Tekstgedeelte —
----

De resultaten van een eenarmige fase 2-studie laten zien dat behandeling met atezolizumab, bevacizumab en cobimetinib bij patiënten met melanoomhersenmetastasen geassocieerd is met een percentage intracraniële respons van 37% en een klinisch voordeel van 53%. Daarnaast waren de bijwerkingen van deze combinatiebehandeling hanteerbaar, zo bleek tijdens het ESMO Congress 2023 uit de presentatie van dr. Elizabeth Burton (Houston, Verenigde Staten).
Van alle maligniteiten is melanoom geassocieerd met het hoogste risico op metastasen in het centraal zenuwstelsel en neurologische dood.1,2 Patiënten met deze metastasen worden vaak geëxcludeerd van klinische studies, wat leidt tot een vertraagde ontwikkeling van nieuwe behandelopties. “Doelgerichte therapie met ipilimumab en nivolumab is geassocieerd met intracraniële responsen bij ruim de helft van de patiënten met melanoomhersenmetastasen (MBM). Van de patiënten met een respons had 87% bovendien een duurzame respons.3 Ook behandeling met atezolizumab, vemurafenib en cobimetinib was geassocieerd met een aanzienlijke intracraniële respons bij patiënten met BRAF-gemuteerde MBM.4 Deze combinatiebehandeling bleek echter niet geassocieerd met een duurzame respons”, vertelde Elizabeth Burton.

----

Jouw opdrachten —
• a. Vertaal deze zin uit het tekstgedeelte in het Engels: "Patiënten met deze metastasen worden vaak geëxcludeerd van klinische studies, wat leidt tot een vertraagde ontwikkeling van nieuwe behandelopties."
• b. Noem alle geneesmiddelen die in het tekstgedeelte voorkomen, elk één keer.
• c. Neem uit het tekstgedeelte woordelijk over wat er staat vanaf "De resultaten van" tot en met "(Houston, Verenigde Staten).".

Aangeleverde gegevens —

----

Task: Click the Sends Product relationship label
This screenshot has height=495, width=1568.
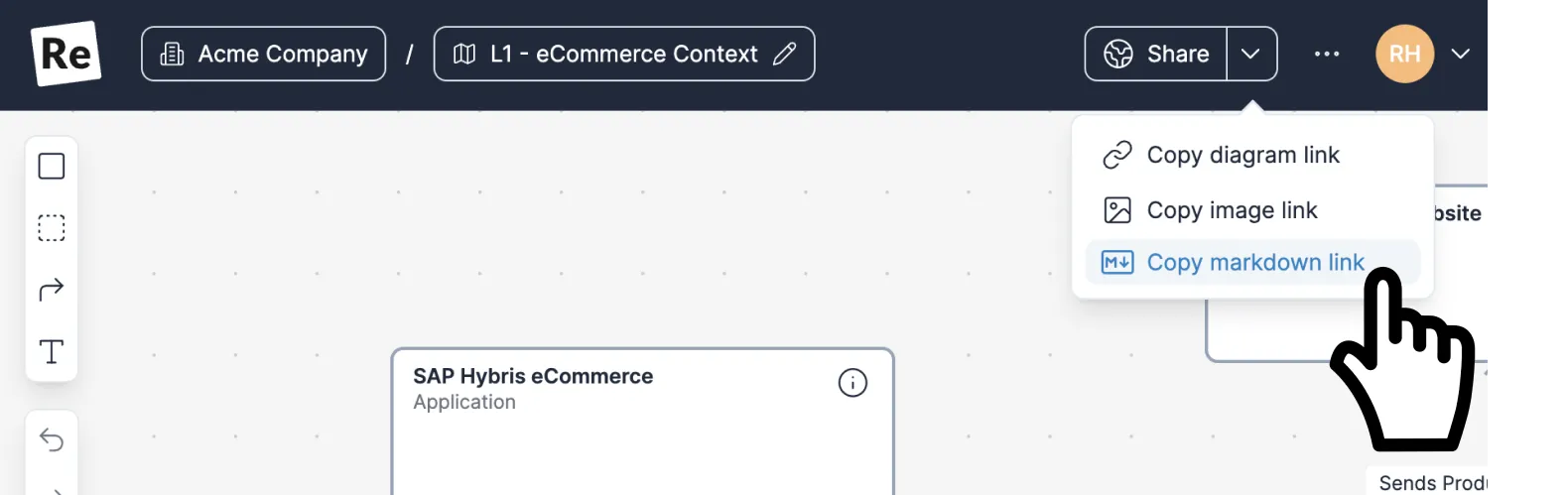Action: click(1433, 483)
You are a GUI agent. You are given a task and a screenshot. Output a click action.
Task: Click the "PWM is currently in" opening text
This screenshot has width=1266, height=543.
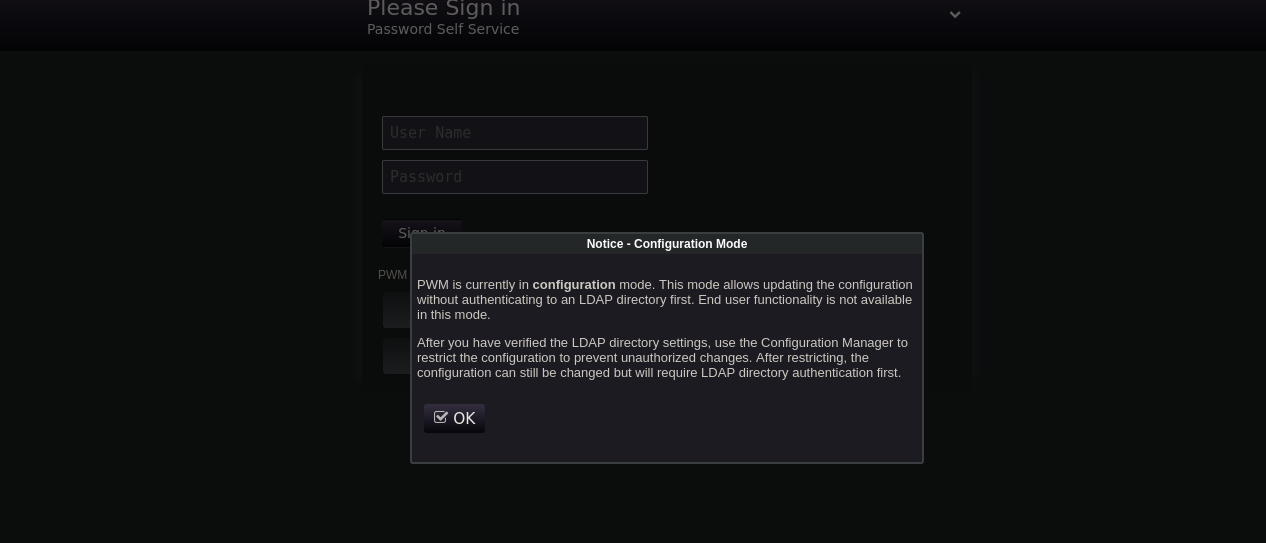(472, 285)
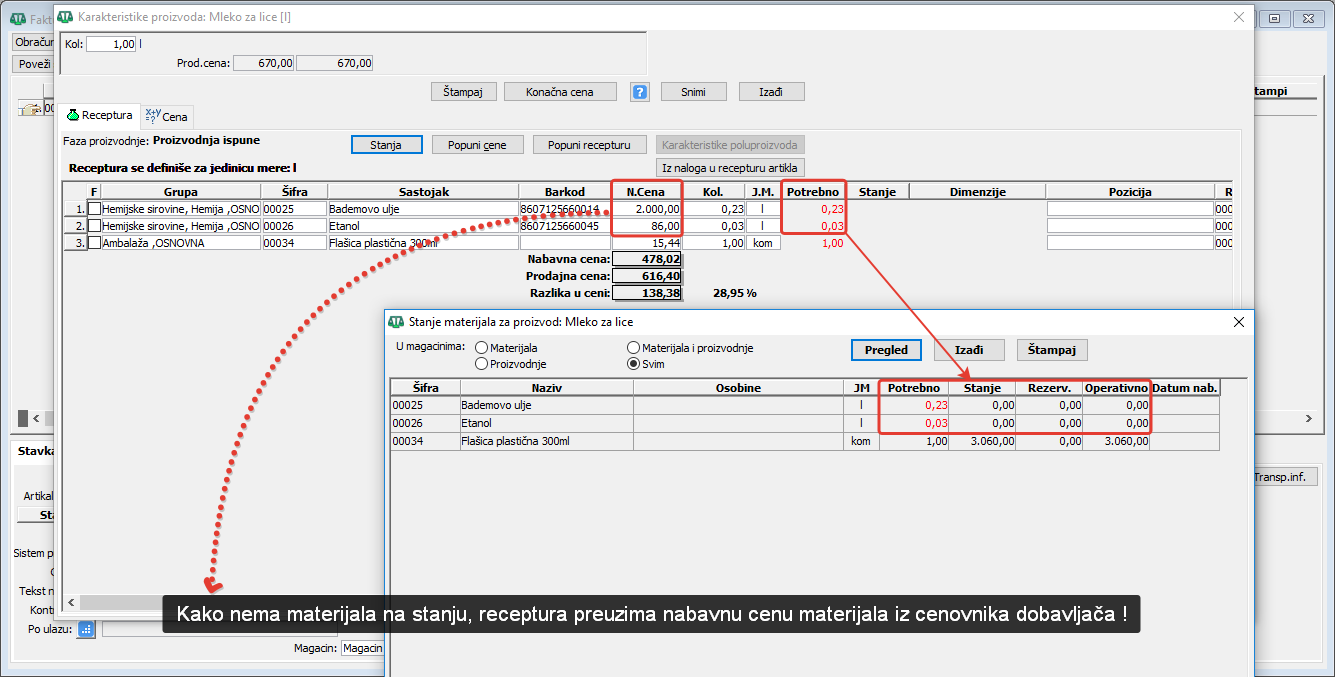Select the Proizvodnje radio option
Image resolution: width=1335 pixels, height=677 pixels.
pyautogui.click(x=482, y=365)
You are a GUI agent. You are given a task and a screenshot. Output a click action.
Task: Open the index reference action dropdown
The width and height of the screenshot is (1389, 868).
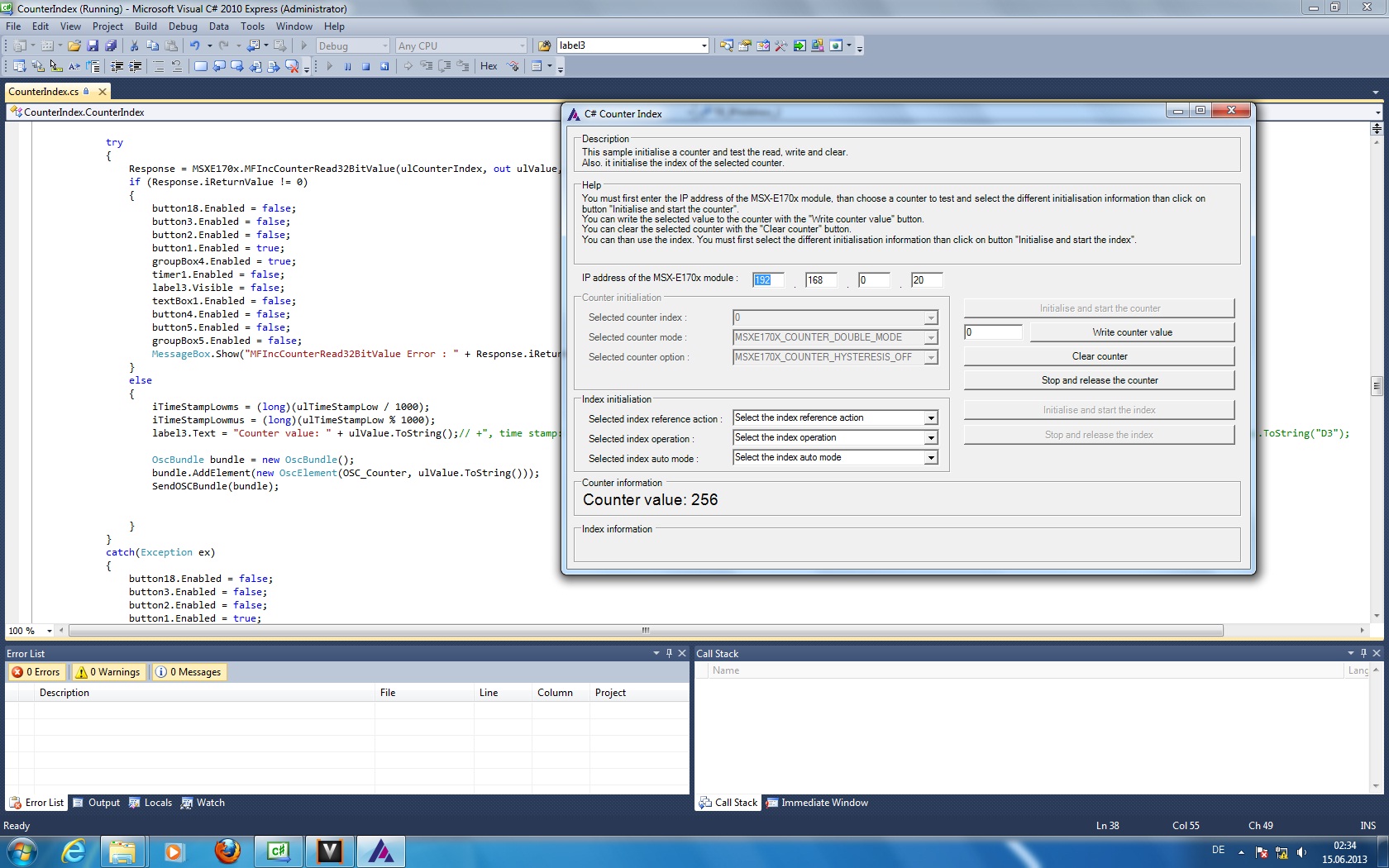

----

Alle antwoorden —
• a. Patients with these metastases are often excluded from clinical trials, which leads to delayed development of new treatment options.

• b. atezolizumab, bevacizumab, cobimetinib, ipilimumab, nivolumab, vemurafenib

• c.
De resultaten van een eenarmige fase 2-studie laten zien dat behandeling met atezolizumab, bevacizumab en cobimetinib bij patiënten met melanoomhersenmetastasen geassocieerd is met een percentage intracraniële respons van 37% en een klinisch voordeel van 53%. Daarnaast waren de bijwerkingen van deze combinatiebehandeling hanteerbaar, zo bleek tijdens het ESMO Congress 2023 uit de presentatie van dr. Elizabeth Burton (Houston, Verenigde Staten).